Tribune-Herald staff writer

Neighbors along Nahale-A Avenue in Keaukaha are asking drivers to ease off the gas pedal as they drive through the quiet little neighborhood.

Earlier this month, traffic along Kalanianaole Avenue was redirected up Kauhane Avenue and along Nahale-A to Baker Avenue as work crews complete renovations of a sewer pipe running under Kalanianaole.

People who live along the road say they understand the necessity of the project, but that doesn’t mean they have to be happy about all the traffic it has funneled through their usually idyllic street.

Neighbors there have erected a number of homemade signs with messages reading “Slow the hell down” and “Respect the Homestead.” Children’s tricycles line the road in front of one home, to serve as a reminder that children live and play in the area And some neighbors have been heard shouting “Slow down!” as passers-by travel through too fast for their liking.

What the detour amounts to, said resident Corri Sabate, is a big imposition on everyone’s way of life.

“I have 11 grandkids,” she said Tuesday afternoon. “And I’ve got to make sure they’re all in the backyard, because we can’t have them out front anymore. There’s just too much traffic. Too much chance for something to happen.”

Sabate says she’s also stopped parking her car in front of her house to avoid damage or possible injury when she and the keiki are exiting the vehicle.

Despite her unhappiness with the situation, Sabate said that police have been helpful in stationing officers along the route to catch drivers’ attention and force them to slow down.

Hawaii Police Capt. Robert Wagner said Tuesday that his office hadn’t received an unusual number of calls about the area, but that officers are trying to maintain an “around the clock” presence to dissuade speeding and other reckless behavior.

“It works. It actually does,” he said. “If you see policemen stationed there, you’re going to slow down.”

Wagner added that police are especially out in force during heavy traffic hours.

Isemoto Contracting, which is overseeing the sewer repairs, has also hired a number of off-duty and special-duty policemen to stand at intersections and keep drivers safe.

Aubre Auna stood at the stop sign at the intersection of Pua and Nahale-A early Tuesday afternoon, wearing a bright orange vest to catch the eyes of passing motorists. He said that Isemoto had asked him to cover that spot after neighbors complained that some drivers had been driving straight through the intersection rather than coming to a complete stop at the sign.

“There’s two of us working the road right now,” he said. “It’s just good for people to know we’re here. To have them see us.”

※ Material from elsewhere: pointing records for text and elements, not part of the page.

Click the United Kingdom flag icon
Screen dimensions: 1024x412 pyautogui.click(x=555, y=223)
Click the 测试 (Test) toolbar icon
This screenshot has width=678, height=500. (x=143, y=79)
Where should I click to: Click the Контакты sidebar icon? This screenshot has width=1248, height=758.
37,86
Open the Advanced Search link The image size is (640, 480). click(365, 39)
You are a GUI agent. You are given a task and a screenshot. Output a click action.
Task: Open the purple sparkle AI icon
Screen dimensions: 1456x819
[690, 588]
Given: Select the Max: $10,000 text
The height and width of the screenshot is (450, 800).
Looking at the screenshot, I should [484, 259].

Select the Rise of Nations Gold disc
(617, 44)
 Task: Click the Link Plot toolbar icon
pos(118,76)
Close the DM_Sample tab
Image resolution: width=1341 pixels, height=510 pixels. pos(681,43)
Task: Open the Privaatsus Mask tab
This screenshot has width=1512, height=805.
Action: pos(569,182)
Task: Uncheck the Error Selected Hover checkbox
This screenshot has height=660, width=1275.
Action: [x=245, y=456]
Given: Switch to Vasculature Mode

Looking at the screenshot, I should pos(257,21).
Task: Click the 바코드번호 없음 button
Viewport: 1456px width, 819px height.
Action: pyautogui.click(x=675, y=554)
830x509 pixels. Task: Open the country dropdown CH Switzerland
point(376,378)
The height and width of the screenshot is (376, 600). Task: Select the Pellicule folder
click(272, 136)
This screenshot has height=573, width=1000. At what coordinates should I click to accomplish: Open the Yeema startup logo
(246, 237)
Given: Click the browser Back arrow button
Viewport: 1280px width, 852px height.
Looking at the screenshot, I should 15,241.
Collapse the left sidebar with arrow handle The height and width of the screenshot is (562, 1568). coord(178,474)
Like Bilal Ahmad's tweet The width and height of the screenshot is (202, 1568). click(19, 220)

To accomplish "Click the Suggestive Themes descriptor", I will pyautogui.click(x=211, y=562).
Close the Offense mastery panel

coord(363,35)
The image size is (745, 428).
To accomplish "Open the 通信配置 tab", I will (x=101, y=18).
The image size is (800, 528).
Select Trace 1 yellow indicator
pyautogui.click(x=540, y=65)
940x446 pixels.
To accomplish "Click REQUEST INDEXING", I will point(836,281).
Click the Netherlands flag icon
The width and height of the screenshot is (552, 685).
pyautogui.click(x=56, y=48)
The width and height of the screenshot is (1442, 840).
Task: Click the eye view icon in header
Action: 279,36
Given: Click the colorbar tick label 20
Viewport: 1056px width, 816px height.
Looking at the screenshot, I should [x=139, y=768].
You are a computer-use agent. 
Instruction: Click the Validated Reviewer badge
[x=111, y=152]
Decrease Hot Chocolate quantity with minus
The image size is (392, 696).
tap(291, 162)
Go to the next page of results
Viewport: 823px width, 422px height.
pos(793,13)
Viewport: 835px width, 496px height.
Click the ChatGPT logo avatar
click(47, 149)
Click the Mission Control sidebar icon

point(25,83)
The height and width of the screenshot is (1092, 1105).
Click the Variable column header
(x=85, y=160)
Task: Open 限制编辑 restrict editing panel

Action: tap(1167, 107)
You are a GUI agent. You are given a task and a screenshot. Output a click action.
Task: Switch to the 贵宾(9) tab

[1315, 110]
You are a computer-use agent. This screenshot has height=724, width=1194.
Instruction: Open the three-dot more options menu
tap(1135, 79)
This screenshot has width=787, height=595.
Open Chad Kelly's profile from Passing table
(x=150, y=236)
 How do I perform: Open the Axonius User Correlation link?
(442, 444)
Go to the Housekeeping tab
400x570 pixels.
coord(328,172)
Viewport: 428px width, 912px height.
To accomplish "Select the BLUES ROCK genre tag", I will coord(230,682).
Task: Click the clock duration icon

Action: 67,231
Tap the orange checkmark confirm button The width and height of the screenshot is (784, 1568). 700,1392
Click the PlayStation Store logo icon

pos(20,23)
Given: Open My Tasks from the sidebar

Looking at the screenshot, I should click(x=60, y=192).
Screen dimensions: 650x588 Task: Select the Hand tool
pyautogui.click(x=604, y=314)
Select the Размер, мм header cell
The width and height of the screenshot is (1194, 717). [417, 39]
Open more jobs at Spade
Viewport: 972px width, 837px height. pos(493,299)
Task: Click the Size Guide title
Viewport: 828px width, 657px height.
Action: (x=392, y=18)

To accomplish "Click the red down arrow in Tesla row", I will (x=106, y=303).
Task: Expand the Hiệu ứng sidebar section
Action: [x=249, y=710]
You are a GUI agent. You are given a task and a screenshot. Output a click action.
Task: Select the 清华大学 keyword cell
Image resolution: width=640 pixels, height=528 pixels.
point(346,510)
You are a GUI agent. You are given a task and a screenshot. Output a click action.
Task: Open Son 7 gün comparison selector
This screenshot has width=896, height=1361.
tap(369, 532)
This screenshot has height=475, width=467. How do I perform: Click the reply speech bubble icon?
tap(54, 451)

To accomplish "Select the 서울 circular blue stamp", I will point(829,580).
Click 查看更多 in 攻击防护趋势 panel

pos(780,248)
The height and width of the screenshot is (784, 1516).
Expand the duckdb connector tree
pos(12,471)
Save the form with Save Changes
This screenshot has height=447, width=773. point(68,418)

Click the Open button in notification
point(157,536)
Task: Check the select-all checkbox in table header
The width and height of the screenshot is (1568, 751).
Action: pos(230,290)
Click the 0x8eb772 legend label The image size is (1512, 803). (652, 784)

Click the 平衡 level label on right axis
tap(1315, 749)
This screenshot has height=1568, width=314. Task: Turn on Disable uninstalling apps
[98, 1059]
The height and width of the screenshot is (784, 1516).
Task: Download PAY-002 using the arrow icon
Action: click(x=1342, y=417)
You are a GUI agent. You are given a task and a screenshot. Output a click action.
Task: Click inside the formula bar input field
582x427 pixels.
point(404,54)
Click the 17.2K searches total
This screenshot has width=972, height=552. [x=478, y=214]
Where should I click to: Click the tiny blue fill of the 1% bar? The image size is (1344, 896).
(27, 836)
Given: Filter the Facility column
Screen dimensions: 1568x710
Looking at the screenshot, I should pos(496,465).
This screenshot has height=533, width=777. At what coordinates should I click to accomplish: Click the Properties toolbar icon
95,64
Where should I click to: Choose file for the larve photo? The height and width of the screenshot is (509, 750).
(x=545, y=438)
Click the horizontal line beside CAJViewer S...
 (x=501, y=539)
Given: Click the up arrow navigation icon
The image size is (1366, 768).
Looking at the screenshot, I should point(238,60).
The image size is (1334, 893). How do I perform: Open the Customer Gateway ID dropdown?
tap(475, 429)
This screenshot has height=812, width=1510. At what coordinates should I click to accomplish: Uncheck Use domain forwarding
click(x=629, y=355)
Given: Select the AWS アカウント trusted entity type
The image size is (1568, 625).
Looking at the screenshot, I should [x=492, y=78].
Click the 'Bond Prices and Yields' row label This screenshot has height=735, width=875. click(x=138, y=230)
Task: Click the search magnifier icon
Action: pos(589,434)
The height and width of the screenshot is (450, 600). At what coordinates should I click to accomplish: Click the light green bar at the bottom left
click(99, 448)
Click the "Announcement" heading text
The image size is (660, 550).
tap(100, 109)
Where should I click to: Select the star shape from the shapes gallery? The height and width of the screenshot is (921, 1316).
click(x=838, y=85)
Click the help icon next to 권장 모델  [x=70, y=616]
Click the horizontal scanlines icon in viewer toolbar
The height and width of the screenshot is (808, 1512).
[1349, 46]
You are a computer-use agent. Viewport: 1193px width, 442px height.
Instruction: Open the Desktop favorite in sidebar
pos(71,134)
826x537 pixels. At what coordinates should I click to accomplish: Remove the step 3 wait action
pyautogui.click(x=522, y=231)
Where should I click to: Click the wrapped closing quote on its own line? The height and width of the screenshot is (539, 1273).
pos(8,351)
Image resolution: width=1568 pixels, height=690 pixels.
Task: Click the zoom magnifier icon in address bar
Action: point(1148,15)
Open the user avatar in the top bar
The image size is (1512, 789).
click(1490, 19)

In addition to the warm bodies, Isemoto has also laid down multiple temporary speed humps along the route and placed orange traffic cones to divide the road and keep drivers’ attention. The county has also put an electronic road sign at the start of the route reminding drivers of the 25 mph speed limit and cautioning them to “Treat it like your neighborhood.”

Isemoto Contracting has also been quite responsive to complaints and requests, Sabate said.

“I called Isemoto last night and told them we needed more traffic cones. This morning, they were out there,” she said, pointing out along the street.

Despite the precautions, however, Sabate and her neighbors are worried that the increase in traffic will lead to an accident, especially with holiday traffic coming up.

“Drunk driving is a concern,” she said, especially considering all the beachgoers heading out to Richardson’s and other popular recreation areas, where drinking is a popular activity. “And we had a car overtake someone right out here recently. People just aren’t careful, and it’s not good.”